Optimization, Complexity and Invariant Theory
Tensors: rank, entropy and entanglement
Abstract: We wish to understand when a tensor s can be transformed into a tensor t by application of linear maps to its tensor legs (we then say s restricts to t). In the language of restrictions, the rank of a tensor t is given by the minimal size of a diagonal tensor restricting to t. The study of rank and restrictions are motivated by algebraic complexity theory, where the rank corresponds to the computational complexity of a bilinear map (e.g. matrix multiplication) which then is viewed as a tensor with three legs. Interestingly, some important open problems can be formulated in terms of asymptotic properties of restriction, among them the exponent of matrix multiplication. Following the seminal work of Volker Strassen, we will therefore study whether for large n the (n+o(n))'th tensor power of s can be restricted to the n'th tensor power of t.

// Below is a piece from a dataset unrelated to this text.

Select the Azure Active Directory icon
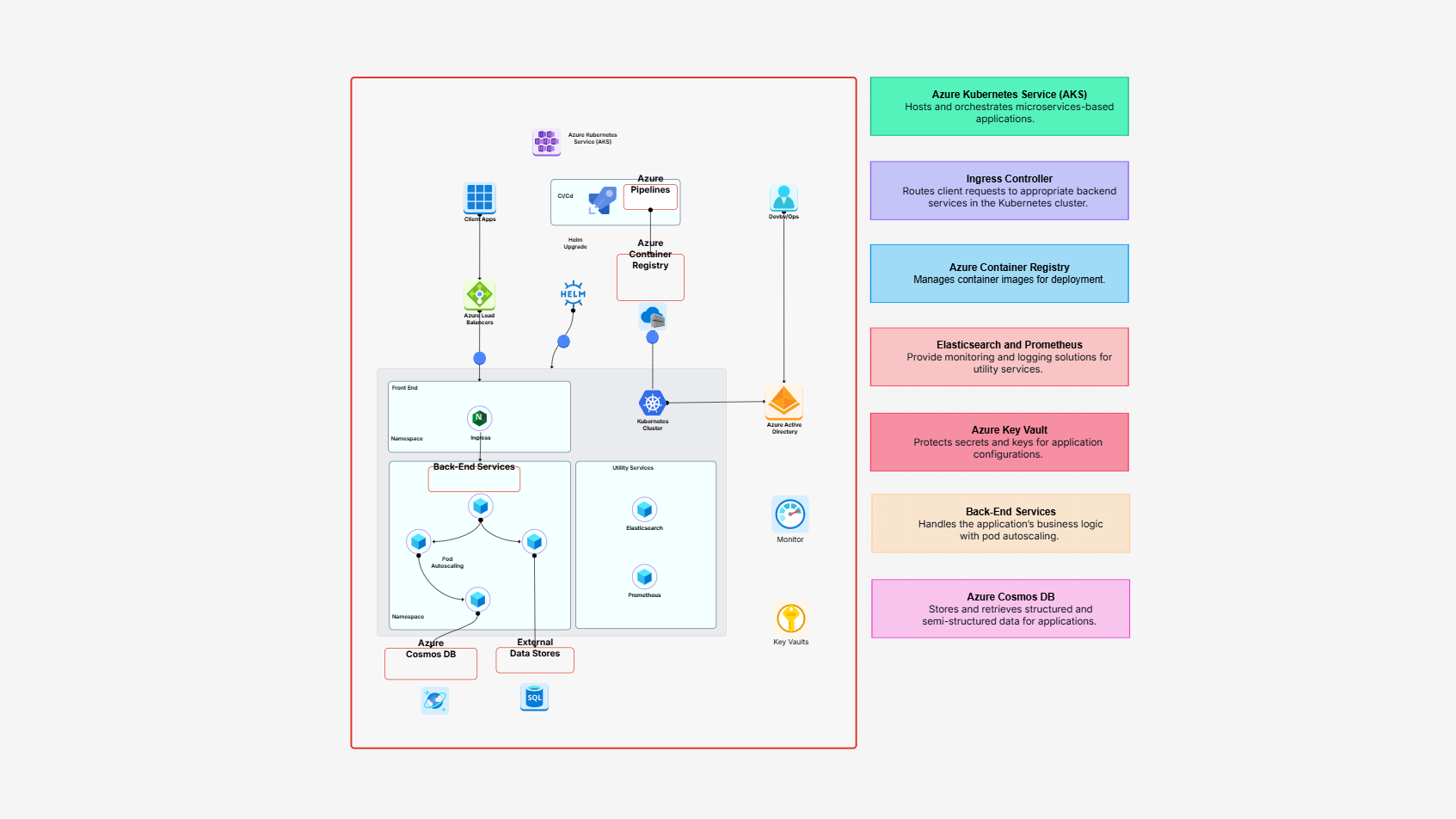 tap(783, 403)
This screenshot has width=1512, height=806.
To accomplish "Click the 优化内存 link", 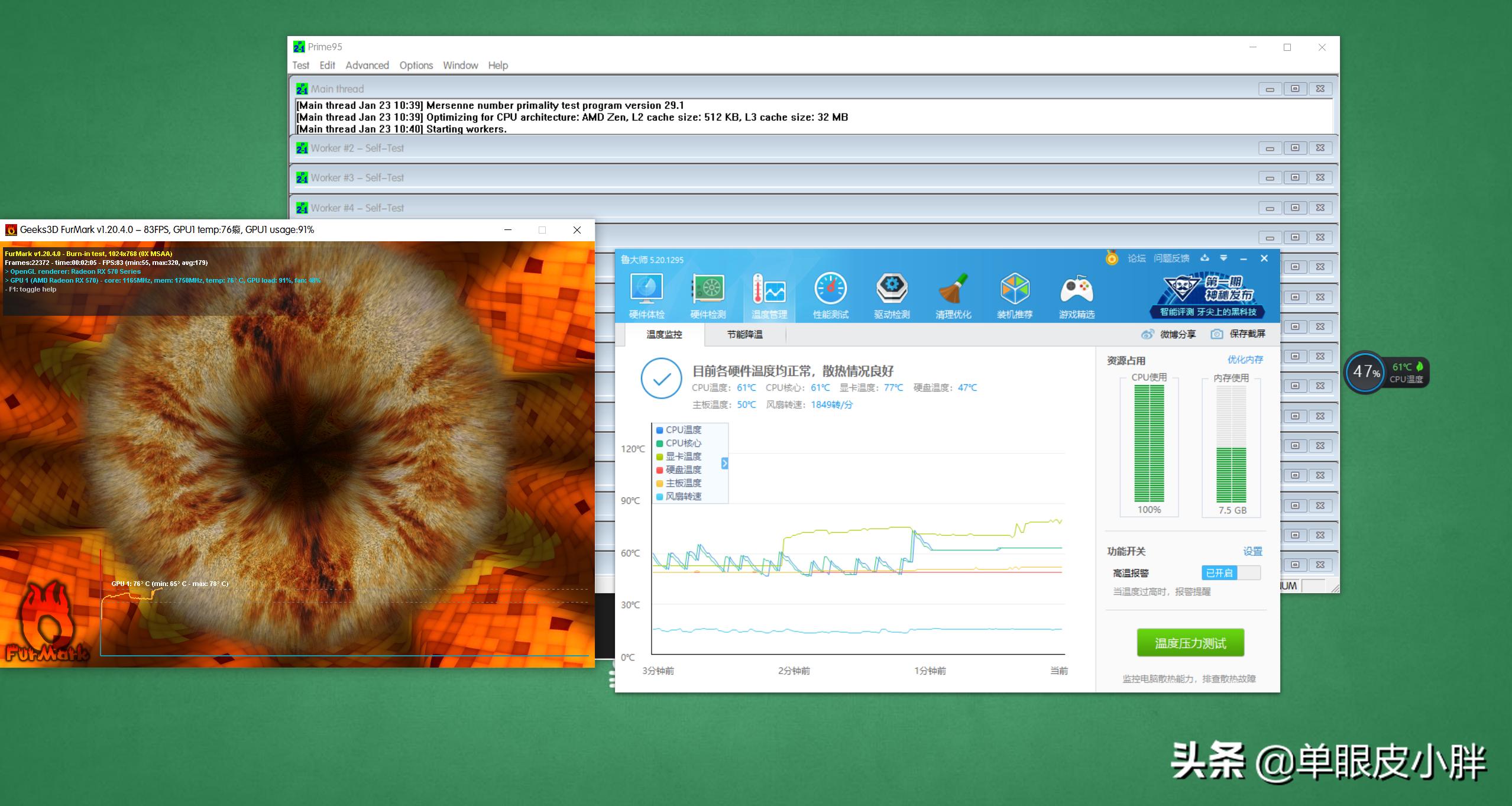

The information-theoretic flavor of the problem is apparent and was heavily used by Strassen in conjunction with the discovery of algebraic structures (his spectral theorem). Identifying k-leg-tensors with states of quantum systems of k particles allows us to bring tools and ideas from quantum information theory to the table, among them entanglement polytopes and quantum entropy. I will use these to construct a family of functionals - the quantum functionals - that can serve as obstructions to asymptotic restrictions. The functionals are the first of their kind applicable to all tensors, thereby solving a problem by Strassen from 1986.